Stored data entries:
╭──
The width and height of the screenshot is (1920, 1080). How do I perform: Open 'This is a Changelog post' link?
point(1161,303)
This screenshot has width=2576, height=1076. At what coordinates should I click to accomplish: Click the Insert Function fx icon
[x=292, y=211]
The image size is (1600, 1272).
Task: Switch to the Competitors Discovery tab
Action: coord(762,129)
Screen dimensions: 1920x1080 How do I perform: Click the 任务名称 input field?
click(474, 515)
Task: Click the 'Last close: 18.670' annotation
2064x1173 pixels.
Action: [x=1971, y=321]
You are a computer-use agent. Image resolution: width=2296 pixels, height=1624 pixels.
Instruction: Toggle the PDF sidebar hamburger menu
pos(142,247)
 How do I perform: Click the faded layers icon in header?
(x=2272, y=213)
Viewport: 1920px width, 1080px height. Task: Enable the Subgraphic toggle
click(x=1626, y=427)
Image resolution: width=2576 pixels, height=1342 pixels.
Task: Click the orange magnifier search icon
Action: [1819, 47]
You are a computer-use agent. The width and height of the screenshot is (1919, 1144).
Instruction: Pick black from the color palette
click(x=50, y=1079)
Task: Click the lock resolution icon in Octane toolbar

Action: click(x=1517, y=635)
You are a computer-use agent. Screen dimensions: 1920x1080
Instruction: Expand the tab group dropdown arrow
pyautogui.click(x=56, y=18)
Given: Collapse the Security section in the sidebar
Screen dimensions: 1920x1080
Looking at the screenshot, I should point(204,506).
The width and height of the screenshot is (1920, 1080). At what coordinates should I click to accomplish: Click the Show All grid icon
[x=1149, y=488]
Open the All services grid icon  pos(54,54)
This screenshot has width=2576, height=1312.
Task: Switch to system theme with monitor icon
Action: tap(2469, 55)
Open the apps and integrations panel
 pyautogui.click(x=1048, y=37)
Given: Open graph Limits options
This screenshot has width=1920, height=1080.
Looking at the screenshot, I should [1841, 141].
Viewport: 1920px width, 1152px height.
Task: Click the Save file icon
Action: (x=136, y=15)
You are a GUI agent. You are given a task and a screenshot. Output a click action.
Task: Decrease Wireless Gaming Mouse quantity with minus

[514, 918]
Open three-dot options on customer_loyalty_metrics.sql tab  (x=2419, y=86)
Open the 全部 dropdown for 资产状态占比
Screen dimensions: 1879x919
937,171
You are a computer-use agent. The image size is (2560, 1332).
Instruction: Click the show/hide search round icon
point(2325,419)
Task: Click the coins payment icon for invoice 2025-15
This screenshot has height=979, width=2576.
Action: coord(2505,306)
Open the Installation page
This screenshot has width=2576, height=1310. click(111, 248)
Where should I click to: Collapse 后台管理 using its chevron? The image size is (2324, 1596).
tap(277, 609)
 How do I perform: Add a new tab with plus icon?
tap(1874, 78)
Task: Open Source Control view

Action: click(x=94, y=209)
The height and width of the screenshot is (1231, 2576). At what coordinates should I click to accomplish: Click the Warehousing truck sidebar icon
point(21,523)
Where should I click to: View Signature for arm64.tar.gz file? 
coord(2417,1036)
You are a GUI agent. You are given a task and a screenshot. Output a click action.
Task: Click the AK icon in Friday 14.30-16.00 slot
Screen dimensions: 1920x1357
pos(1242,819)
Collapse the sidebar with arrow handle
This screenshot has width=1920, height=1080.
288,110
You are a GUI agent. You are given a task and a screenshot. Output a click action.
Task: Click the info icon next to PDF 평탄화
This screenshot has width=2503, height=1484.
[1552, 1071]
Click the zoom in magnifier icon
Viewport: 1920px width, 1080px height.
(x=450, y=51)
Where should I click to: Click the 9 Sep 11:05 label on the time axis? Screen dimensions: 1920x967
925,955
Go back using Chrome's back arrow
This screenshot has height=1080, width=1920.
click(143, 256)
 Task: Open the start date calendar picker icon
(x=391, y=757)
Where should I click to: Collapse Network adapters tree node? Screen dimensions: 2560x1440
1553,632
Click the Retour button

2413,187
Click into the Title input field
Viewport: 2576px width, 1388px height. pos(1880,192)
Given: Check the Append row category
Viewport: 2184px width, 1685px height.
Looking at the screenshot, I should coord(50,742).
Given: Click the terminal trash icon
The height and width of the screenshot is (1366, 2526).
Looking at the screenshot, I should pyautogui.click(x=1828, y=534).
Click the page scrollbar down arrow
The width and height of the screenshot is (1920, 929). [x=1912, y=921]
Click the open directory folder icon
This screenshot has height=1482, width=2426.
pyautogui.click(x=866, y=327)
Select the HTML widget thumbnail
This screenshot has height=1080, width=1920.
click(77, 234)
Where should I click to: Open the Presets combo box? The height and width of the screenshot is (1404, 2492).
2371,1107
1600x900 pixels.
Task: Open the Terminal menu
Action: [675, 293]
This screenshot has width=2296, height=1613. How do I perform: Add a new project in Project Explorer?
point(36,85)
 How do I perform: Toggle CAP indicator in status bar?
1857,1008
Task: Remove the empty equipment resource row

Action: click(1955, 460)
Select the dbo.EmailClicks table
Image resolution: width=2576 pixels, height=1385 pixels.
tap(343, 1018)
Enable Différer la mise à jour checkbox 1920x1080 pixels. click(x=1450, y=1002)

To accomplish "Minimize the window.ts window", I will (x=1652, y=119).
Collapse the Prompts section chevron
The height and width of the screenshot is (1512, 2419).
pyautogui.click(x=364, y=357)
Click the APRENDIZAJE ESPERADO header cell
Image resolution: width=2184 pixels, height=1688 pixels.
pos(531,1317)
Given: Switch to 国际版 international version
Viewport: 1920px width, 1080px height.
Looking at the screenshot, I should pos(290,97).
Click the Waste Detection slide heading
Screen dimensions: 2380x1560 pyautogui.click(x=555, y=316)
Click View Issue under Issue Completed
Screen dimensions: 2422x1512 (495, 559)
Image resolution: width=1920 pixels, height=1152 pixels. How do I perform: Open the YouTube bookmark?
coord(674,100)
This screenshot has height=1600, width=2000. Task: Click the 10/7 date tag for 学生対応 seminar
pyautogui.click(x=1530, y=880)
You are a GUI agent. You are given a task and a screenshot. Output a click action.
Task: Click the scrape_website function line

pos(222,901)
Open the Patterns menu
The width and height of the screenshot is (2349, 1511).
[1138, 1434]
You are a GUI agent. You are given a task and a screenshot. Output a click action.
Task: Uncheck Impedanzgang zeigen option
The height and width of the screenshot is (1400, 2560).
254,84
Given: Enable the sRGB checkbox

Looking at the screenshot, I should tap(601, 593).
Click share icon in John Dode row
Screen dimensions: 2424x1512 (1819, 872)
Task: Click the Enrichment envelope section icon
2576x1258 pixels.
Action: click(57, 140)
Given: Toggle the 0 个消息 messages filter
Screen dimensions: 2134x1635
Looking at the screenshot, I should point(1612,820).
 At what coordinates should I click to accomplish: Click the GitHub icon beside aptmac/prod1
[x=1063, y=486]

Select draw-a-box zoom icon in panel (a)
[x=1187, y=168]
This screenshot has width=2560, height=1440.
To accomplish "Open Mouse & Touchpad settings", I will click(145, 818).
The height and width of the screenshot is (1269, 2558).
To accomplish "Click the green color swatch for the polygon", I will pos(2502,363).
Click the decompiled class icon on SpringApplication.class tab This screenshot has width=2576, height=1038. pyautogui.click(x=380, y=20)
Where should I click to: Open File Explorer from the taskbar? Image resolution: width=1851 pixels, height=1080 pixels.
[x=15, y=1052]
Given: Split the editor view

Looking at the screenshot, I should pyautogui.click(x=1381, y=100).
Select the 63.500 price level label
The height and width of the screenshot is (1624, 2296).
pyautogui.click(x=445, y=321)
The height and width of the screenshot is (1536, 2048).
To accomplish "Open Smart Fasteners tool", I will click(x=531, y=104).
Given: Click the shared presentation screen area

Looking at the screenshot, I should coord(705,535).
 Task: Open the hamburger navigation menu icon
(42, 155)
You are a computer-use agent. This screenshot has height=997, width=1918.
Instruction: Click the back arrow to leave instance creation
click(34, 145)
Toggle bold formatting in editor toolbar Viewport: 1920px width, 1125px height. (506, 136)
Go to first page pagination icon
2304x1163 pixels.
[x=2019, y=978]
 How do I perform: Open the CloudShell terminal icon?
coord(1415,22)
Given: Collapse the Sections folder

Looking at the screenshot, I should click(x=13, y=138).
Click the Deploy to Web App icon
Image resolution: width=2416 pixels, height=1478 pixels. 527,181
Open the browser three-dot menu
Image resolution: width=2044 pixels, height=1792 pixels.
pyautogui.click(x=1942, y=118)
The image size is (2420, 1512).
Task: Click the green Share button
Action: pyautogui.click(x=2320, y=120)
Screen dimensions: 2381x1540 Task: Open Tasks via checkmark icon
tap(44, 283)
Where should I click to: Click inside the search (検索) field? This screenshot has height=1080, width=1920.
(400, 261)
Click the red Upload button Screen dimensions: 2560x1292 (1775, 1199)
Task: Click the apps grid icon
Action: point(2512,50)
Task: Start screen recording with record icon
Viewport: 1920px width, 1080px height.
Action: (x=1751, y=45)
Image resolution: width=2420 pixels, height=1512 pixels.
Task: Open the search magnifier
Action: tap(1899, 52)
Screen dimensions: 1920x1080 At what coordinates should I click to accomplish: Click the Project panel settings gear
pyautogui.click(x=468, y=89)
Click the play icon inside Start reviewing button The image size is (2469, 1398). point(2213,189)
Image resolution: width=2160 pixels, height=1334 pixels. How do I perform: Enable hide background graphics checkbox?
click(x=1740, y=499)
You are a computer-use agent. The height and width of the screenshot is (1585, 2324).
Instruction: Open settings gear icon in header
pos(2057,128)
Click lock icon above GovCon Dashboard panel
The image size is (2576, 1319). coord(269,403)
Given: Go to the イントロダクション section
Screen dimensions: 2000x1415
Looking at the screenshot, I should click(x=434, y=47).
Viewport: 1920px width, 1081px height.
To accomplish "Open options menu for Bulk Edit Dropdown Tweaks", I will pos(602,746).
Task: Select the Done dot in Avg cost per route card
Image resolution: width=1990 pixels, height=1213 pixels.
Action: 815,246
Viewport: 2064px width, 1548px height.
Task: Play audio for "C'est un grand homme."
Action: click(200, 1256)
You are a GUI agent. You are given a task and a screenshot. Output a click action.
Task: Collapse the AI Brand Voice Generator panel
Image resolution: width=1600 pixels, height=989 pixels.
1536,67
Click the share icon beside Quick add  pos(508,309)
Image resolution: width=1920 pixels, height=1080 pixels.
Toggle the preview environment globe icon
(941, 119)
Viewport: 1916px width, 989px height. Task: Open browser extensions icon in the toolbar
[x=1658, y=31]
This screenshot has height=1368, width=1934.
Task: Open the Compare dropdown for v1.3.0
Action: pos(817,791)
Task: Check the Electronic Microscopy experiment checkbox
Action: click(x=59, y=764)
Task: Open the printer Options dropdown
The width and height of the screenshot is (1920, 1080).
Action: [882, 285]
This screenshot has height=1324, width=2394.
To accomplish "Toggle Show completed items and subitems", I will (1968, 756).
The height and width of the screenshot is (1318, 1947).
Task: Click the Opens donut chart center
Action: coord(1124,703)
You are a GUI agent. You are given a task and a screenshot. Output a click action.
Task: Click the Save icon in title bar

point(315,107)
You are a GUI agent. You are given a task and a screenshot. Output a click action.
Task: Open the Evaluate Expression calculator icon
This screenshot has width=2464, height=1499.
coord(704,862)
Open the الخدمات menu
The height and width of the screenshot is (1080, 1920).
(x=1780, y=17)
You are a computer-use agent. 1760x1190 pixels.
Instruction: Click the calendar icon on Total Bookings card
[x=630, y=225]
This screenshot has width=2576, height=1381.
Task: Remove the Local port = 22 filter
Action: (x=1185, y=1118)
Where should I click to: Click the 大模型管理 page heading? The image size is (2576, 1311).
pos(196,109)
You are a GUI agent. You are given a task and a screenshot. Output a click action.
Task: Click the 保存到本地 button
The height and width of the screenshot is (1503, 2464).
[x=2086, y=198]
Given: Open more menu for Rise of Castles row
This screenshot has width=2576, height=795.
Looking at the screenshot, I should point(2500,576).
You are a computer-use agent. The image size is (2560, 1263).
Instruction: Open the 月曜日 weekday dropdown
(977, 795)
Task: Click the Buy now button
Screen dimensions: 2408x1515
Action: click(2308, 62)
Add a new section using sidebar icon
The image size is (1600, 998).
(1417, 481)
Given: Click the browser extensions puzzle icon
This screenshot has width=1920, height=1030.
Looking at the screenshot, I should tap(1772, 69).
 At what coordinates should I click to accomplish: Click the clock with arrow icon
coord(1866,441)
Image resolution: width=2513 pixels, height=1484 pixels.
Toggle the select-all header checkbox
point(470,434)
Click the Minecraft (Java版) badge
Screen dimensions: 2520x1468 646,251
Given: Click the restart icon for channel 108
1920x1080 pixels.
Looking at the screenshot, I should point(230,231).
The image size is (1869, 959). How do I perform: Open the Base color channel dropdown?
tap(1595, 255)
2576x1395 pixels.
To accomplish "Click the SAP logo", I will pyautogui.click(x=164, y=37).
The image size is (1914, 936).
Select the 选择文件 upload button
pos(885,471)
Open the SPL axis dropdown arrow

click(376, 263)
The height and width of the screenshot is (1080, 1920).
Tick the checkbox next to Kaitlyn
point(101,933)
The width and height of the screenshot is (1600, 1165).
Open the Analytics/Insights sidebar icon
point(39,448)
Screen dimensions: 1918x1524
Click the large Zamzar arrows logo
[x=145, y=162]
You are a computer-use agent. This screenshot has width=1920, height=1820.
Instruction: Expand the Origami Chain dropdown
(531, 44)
╰──
Exercise instructions: Give back exactly the lines above, from the line containing "Select the 选择文件 upload button" through the line containing "The width and height of the screenshot is (1600, 1165).", with both end lines and nothing more.

Result of the exercise:
Select the 选择文件 upload button
pos(885,471)
Open the SPL axis dropdown arrow

click(376, 263)
The height and width of the screenshot is (1080, 1920).
Tick the checkbox next to Kaitlyn
point(101,933)
The width and height of the screenshot is (1600, 1165).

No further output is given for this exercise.